━━━━━ RECORDS SUPPLIED ━━━━━
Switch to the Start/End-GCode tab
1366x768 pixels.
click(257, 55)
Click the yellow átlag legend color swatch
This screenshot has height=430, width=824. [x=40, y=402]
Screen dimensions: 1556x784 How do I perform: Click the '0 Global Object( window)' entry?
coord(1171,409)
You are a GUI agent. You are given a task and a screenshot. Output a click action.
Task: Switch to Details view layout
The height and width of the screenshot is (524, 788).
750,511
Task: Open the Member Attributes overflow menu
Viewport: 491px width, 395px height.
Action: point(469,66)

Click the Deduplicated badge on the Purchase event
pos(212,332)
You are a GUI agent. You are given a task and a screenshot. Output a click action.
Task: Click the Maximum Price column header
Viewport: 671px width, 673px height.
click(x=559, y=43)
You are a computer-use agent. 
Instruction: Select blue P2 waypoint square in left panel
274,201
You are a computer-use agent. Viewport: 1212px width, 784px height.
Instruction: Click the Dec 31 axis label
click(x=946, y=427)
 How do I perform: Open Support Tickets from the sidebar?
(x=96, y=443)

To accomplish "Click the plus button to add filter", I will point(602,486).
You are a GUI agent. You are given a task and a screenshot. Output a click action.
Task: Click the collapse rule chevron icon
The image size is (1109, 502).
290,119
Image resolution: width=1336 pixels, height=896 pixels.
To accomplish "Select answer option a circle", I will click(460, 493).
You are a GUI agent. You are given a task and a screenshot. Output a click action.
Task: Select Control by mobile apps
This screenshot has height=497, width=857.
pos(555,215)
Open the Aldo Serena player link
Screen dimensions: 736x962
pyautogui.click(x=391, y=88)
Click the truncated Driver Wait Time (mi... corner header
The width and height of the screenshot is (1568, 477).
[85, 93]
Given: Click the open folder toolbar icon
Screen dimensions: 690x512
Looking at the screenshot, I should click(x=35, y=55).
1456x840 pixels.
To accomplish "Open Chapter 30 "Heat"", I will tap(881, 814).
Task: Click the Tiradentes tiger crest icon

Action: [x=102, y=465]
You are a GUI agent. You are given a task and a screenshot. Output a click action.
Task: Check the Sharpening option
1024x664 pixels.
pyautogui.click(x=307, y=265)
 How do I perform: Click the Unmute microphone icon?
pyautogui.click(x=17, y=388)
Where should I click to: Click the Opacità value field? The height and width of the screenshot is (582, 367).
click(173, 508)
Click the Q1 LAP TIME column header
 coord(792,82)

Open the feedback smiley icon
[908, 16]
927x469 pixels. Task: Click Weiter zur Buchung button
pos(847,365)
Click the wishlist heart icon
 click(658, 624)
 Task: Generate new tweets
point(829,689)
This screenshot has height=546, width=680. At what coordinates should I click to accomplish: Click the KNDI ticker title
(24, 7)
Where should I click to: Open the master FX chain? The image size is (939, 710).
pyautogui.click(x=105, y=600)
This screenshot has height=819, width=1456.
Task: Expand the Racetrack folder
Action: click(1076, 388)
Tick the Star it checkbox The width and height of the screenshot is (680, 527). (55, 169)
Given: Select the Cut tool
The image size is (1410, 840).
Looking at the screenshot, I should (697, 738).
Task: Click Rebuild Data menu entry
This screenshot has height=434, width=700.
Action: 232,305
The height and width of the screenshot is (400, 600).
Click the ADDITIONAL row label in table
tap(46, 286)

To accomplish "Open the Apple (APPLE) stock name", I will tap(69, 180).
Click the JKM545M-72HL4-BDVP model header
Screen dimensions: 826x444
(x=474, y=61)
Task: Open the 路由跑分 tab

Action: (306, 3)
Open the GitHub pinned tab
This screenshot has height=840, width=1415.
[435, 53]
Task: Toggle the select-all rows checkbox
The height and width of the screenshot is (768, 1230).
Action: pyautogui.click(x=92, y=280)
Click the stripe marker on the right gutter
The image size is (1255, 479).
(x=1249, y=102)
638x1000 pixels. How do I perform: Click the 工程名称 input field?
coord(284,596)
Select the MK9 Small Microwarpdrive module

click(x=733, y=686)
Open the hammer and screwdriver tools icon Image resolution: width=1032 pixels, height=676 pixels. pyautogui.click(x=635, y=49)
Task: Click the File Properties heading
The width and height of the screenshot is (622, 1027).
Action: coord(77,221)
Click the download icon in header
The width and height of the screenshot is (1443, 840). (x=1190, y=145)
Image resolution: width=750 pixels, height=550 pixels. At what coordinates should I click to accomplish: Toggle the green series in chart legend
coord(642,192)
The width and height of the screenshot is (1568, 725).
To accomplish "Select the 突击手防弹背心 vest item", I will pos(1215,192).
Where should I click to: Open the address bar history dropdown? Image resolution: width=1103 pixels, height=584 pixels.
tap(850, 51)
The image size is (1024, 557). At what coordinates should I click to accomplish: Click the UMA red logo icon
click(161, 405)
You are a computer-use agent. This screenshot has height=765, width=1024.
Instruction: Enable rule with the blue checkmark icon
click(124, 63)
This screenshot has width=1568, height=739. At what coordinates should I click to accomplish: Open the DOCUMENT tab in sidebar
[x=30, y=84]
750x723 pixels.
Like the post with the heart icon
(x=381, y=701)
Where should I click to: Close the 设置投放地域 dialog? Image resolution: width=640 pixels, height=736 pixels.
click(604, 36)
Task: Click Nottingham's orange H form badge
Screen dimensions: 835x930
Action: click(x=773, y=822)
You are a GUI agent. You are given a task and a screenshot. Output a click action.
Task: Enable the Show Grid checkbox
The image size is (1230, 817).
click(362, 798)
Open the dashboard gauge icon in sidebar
━━━━━
OBJECTIVE: Can you render the items above as a Markdown table with two columns, Row and Line, putting each non-blank line in its own numbered row and leaving out the blank lines?

REPLY TO THE TASK:
| Row | Line |
|---|---|
| 1 | Switch to the Start/End-GCode tab |
| 2 | 1366x768 pixels. |
| 3 | click(257, 55) |
| 4 | Click the yellow átlag legend color swatch |
| 5 | This screenshot has height=430, width=824. [x=40, y=402] |
| 6 | Screen dimensions: 1556x784 How do I perform: Click the '0 Global Object( window)' entry? |
| 7 | coord(1171,409) |
| 8 | You are a GUI agent. You are given a task and a screenshot. Output a click action. |
| 9 | Task: Switch to Details view layout |
| 10 | The height and width of the screenshot is (524, 788). |
| 11 | 750,511 |
| 12 | Task: Open the Member Attributes overflow menu |
| 13 | Viewport: 491px width, 395px height. |
| 14 | Action: point(469,66) |
| 15 | Click the Deduplicated badge on the Purchase event |
| 16 | pos(212,332) |
| 17 | You are a GUI agent. You are given a task and a screenshot. Output a click action. |
| 18 | Task: Click the Maximum Price column header |
| 19 | Viewport: 671px width, 673px height. |
| 20 | click(x=559, y=43) |
| 21 | You are a computer-use agent.  |
| 22 | Instruction: Select blue P2 waypoint square in left panel |
| 23 | 274,201 |
| 24 | You are a computer-use agent. Viewport: 1212px width, 784px height. |
| 25 | Instruction: Click the Dec 31 axis label |
| 26 | click(x=946, y=427) |
| 27 |  How do I perform: Open Support Tickets from the sidebar? |
| 28 | (x=96, y=443) |
| 29 | To accomplish "Click the plus button to add filter", I will point(602,486). |
| 30 | You are a GUI agent. You are given a task and a screenshot. Output a click action. |
| 31 | Task: Click the collapse rule chevron icon |
| 32 | The image size is (1109, 502). |
| 33 | 290,119 |
| 34 | Image resolution: width=1336 pixels, height=896 pixels. |
| 35 | To accomplish "Select answer option a circle", I will click(460, 493). |
| 36 | You are a GUI agent. You are given a task and a screenshot. Output a click action. |
| 37 | Task: Select Control by mobile apps |
| 38 | This screenshot has height=497, width=857. |
| 39 | pos(555,215) |
| 40 | Open the Aldo Serena player link |
| 41 | Screen dimensions: 736x962 |
| 42 | pyautogui.click(x=391, y=88) |
| 43 | Click the truncated Driver Wait Time (mi... corner header |
| 44 | The width and height of the screenshot is (1568, 477). |
| 45 | [85, 93] |
| 46 | Given: Click the open folder toolbar icon |
| 47 | Screen dimensions: 690x512 |
| 48 | Looking at the screenshot, I should click(x=35, y=55). |
| 49 | 1456x840 pixels. |
| 50 | To accomplish "Open Chapter 30 "Heat"", I will tap(881, 814). |
| 51 | Task: Click the Tiradentes tiger crest icon |
| 52 | Action: [x=102, y=465] |
| 53 | You are a GUI agent. You are given a task and a screenshot. Output a click action. |
| 54 | Task: Check the Sharpening option |
| 55 | 1024x664 pixels. |
| 56 | pyautogui.click(x=307, y=265) |
| 57 |  How do I perform: Click the Unmute microphone icon? |
| 58 | pyautogui.click(x=17, y=388) |
| 59 | Where should I click to: Click the Opacità value field? The height and width of the screenshot is (582, 367). |
| 60 | click(173, 508) |
| 61 | Click the Q1 LAP TIME column header |
| 62 |  coord(792,82) |
| 63 | Open the feedback smiley icon |
| 64 | [908, 16] |
| 65 | 927x469 pixels. Task: Click Weiter zur Buchung button |
| 66 | pos(847,365) |
| 67 | Click the wishlist heart icon |
| 68 |  click(658, 624) |
| 69 |  Task: Generate new tweets |
| 70 | point(829,689) |
| 71 | This screenshot has height=546, width=680. At what coordinates should I click to accomplish: Click the KNDI ticker title |
| 72 | (24, 7) |
| 73 | Where should I click to: Open the master FX chain? The image size is (939, 710). |
| 74 | pyautogui.click(x=105, y=600) |
| 75 | This screenshot has height=819, width=1456. |
| 76 | Task: Expand the Racetrack folder |
| 77 | Action: click(1076, 388) |
| 78 | Tick the Star it checkbox The width and height of the screenshot is (680, 527). (55, 169) |
| 79 | Given: Select the Cut tool |
| 80 | The image size is (1410, 840). |
| 81 | Looking at the screenshot, I should (697, 738). |
| 82 | Task: Click Rebuild Data menu entry |
| 83 | This screenshot has height=434, width=700. |
| 84 | Action: 232,305 |
| 85 | The height and width of the screenshot is (400, 600). |
| 86 | Click the ADDITIONAL row label in table |
| 87 | tap(46, 286) |
| 88 | To accomplish "Open the Apple (APPLE) stock name", I will tap(69, 180). |
| 89 | Click the JKM545M-72HL4-BDVP model header |
| 90 | Screen dimensions: 826x444 |
| 91 | (x=474, y=61) |
| 92 | Task: Open the 路由跑分 tab |
| 93 | Action: (306, 3) |
| 94 | Open the GitHub pinned tab |
| 95 | This screenshot has height=840, width=1415. |
| 96 | [435, 53] |
| 97 | Task: Toggle the select-all rows checkbox |
| 98 | The height and width of the screenshot is (768, 1230). |
| 99 | Action: pyautogui.click(x=92, y=280) |
| 100 | Click the stripe marker on the right gutter |
| 101 | The image size is (1255, 479). |
| 102 | (x=1249, y=102) |
| 103 | 638x1000 pixels. How do I perform: Click the 工程名称 input field? |
| 104 | coord(284,596) |
| 105 | Select the MK9 Small Microwarpdrive module |
| 106 | click(x=733, y=686) |
| 107 | Open the hammer and screwdriver tools icon Image resolution: width=1032 pixels, height=676 pixels. pyautogui.click(x=635, y=49) |
| 108 | Task: Click the File Properties heading |
| 109 | The width and height of the screenshot is (622, 1027). |
| 110 | Action: coord(77,221) |
| 111 | Click the download icon in header |
| 112 | The width and height of the screenshot is (1443, 840). (x=1190, y=145) |
| 113 | Image resolution: width=750 pixels, height=550 pixels. At what coordinates should I click to accomplish: Toggle the green series in chart legend |
| 114 | coord(642,192) |
| 115 | The width and height of the screenshot is (1568, 725). |
| 116 | To accomplish "Select the 突击手防弹背心 vest item", I will pos(1215,192). |
| 117 | Where should I click to: Open the address bar history dropdown? Image resolution: width=1103 pixels, height=584 pixels. |
| 118 | tap(850, 51) |
| 119 | The image size is (1024, 557). At what coordinates should I click to accomplish: Click the UMA red logo icon |
| 120 | click(161, 405) |
| 121 | You are a computer-use agent. This screenshot has height=765, width=1024. |
| 122 | Instruction: Enable rule with the blue checkmark icon |
| 123 | click(124, 63) |
| 124 | This screenshot has width=1568, height=739. At what coordinates should I click to accomplish: Open the DOCUMENT tab in sidebar |
| 125 | [x=30, y=84] |
| 126 | 750x723 pixels. |
| 127 | Like the post with the heart icon |
| 128 | (x=381, y=701) |
| 129 | Where should I click to: Close the 设置投放地域 dialog? Image resolution: width=640 pixels, height=736 pixels. |
| 130 | click(604, 36) |
| 131 | Task: Click Nottingham's orange H form badge |
| 132 | Screen dimensions: 835x930 |
| 133 | Action: click(x=773, y=822) |
| 134 | You are a GUI agent. You are given a task and a screenshot. Output a click action. |
| 135 | Task: Enable the Show Grid checkbox |
| 136 | The image size is (1230, 817). |
| 137 | click(362, 798) |
| 138 | Open the dashboard gauge icon in sidebar |